> _Given records_
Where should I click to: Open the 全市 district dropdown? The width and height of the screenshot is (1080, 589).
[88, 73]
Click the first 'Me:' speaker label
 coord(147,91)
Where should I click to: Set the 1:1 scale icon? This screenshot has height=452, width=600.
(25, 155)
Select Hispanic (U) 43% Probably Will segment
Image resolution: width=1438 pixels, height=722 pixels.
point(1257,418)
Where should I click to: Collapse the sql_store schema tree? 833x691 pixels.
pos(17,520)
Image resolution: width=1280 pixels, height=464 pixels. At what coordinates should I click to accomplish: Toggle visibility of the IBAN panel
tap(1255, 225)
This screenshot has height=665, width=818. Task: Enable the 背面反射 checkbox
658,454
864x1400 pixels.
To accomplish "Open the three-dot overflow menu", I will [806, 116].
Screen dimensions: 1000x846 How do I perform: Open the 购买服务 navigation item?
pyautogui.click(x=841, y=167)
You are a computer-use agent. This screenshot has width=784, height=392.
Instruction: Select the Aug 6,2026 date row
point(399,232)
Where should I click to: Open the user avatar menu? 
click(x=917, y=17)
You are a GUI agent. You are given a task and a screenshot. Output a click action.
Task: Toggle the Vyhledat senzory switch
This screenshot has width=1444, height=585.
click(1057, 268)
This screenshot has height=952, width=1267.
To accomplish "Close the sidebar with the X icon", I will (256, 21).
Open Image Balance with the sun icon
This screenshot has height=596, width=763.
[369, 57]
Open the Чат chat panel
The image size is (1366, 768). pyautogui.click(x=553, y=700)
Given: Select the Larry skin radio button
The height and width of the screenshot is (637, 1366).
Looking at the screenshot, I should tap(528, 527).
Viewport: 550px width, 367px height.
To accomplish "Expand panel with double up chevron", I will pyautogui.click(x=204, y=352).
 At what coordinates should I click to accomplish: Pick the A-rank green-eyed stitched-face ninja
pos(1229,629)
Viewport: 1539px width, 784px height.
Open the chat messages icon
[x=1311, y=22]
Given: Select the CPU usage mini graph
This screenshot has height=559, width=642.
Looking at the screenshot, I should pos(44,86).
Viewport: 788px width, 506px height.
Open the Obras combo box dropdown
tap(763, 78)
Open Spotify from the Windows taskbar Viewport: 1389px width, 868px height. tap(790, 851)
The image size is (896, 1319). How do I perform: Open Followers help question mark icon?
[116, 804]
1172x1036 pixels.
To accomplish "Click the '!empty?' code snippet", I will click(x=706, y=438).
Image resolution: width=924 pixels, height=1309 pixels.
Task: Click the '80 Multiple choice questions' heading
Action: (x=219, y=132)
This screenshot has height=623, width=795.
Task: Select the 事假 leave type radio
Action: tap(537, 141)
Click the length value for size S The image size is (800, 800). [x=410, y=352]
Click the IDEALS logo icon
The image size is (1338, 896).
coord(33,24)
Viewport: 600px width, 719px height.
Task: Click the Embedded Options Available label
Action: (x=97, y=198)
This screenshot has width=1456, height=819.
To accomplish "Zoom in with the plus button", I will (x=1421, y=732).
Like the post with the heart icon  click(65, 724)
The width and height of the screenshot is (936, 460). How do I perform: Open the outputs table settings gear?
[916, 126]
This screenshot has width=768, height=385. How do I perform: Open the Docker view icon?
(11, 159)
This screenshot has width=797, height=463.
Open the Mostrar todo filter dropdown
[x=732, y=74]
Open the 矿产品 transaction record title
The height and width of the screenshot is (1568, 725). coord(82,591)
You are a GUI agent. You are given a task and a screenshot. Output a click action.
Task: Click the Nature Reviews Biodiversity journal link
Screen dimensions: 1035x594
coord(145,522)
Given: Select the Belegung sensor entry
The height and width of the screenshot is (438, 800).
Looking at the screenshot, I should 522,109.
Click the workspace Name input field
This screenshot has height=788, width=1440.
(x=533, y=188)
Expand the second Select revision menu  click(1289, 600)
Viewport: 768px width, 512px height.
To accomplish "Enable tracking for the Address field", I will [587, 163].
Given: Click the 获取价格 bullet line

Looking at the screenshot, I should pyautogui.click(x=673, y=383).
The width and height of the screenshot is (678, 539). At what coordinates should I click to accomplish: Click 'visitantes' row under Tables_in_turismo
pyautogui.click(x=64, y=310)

> _Required action_
All of the entries above should be written out verbatim.

> _Task output_
Where should I click to: Open the 全市 district dropdown? The width and height of the screenshot is (1080, 589).
[88, 73]
Click the first 'Me:' speaker label
 coord(147,91)
Where should I click to: Set the 1:1 scale icon? This screenshot has height=452, width=600.
(25, 155)
Select Hispanic (U) 43% Probably Will segment
Image resolution: width=1438 pixels, height=722 pixels.
point(1257,418)
Where should I click to: Collapse the sql_store schema tree? 833x691 pixels.
pos(17,520)
Image resolution: width=1280 pixels, height=464 pixels. At what coordinates should I click to accomplish: Toggle visibility of the IBAN panel
tap(1255, 225)
This screenshot has height=665, width=818. Task: Enable the 背面反射 checkbox
658,454
864x1400 pixels.
To accomplish "Open the three-dot overflow menu", I will [806, 116].
Screen dimensions: 1000x846 How do I perform: Open the 购买服务 navigation item?
pyautogui.click(x=841, y=167)
You are a computer-use agent. This screenshot has width=784, height=392.
Instruction: Select the Aug 6,2026 date row
point(399,232)
Where should I click to: Open the user avatar menu? 
click(x=917, y=17)
You are a GUI agent. You are given a task and a screenshot. Output a click action.
Task: Toggle the Vyhledat senzory switch
This screenshot has width=1444, height=585.
click(1057, 268)
This screenshot has height=952, width=1267.
To accomplish "Close the sidebar with the X icon", I will (256, 21).
Open Image Balance with the sun icon
This screenshot has height=596, width=763.
[369, 57]
Open the Чат chat panel
The image size is (1366, 768). pyautogui.click(x=553, y=700)
Given: Select the Larry skin radio button
The height and width of the screenshot is (637, 1366).
Looking at the screenshot, I should tap(528, 527).
Viewport: 550px width, 367px height.
To accomplish "Expand panel with double up chevron", I will pyautogui.click(x=204, y=352).
 At what coordinates should I click to accomplish: Pick the A-rank green-eyed stitched-face ninja
pos(1229,629)
Viewport: 1539px width, 784px height.
Open the chat messages icon
[x=1311, y=22]
Given: Select the CPU usage mini graph
This screenshot has height=559, width=642.
Looking at the screenshot, I should pos(44,86).
Viewport: 788px width, 506px height.
Open the Obras combo box dropdown
tap(763, 78)
Open Spotify from the Windows taskbar Viewport: 1389px width, 868px height. tap(790, 851)
The image size is (896, 1319). How do I perform: Open Followers help question mark icon?
[116, 804]
1172x1036 pixels.
To accomplish "Click the '!empty?' code snippet", I will click(x=706, y=438).
Image resolution: width=924 pixels, height=1309 pixels.
Task: Click the '80 Multiple choice questions' heading
Action: (x=219, y=132)
This screenshot has height=623, width=795.
Task: Select the 事假 leave type radio
Action: tap(537, 141)
Click the length value for size S The image size is (800, 800). [x=410, y=352]
Click the IDEALS logo icon
The image size is (1338, 896).
coord(33,24)
Viewport: 600px width, 719px height.
Task: Click the Embedded Options Available label
Action: (x=97, y=198)
This screenshot has width=1456, height=819.
To accomplish "Zoom in with the plus button", I will (x=1421, y=732).
Like the post with the heart icon  click(65, 724)
The width and height of the screenshot is (936, 460). How do I perform: Open the outputs table settings gear?
[916, 126]
This screenshot has width=768, height=385. How do I perform: Open the Docker view icon?
(11, 159)
This screenshot has width=797, height=463.
Open the Mostrar todo filter dropdown
[x=732, y=74]
Open the 矿产品 transaction record title
The height and width of the screenshot is (1568, 725). coord(82,591)
You are a GUI agent. You are given a task and a screenshot. Output a click action.
Task: Click the Nature Reviews Biodiversity journal link
Screen dimensions: 1035x594
coord(145,522)
Given: Select the Belegung sensor entry
The height and width of the screenshot is (438, 800).
Looking at the screenshot, I should 522,109.
Click the workspace Name input field
This screenshot has height=788, width=1440.
(x=533, y=188)
Expand the second Select revision menu  click(1289, 600)
Viewport: 768px width, 512px height.
To accomplish "Enable tracking for the Address field", I will [587, 163].
Given: Click the 获取价格 bullet line

Looking at the screenshot, I should pyautogui.click(x=673, y=383).
The width and height of the screenshot is (678, 539). At what coordinates should I click to accomplish: Click 'visitantes' row under Tables_in_turismo
pyautogui.click(x=64, y=310)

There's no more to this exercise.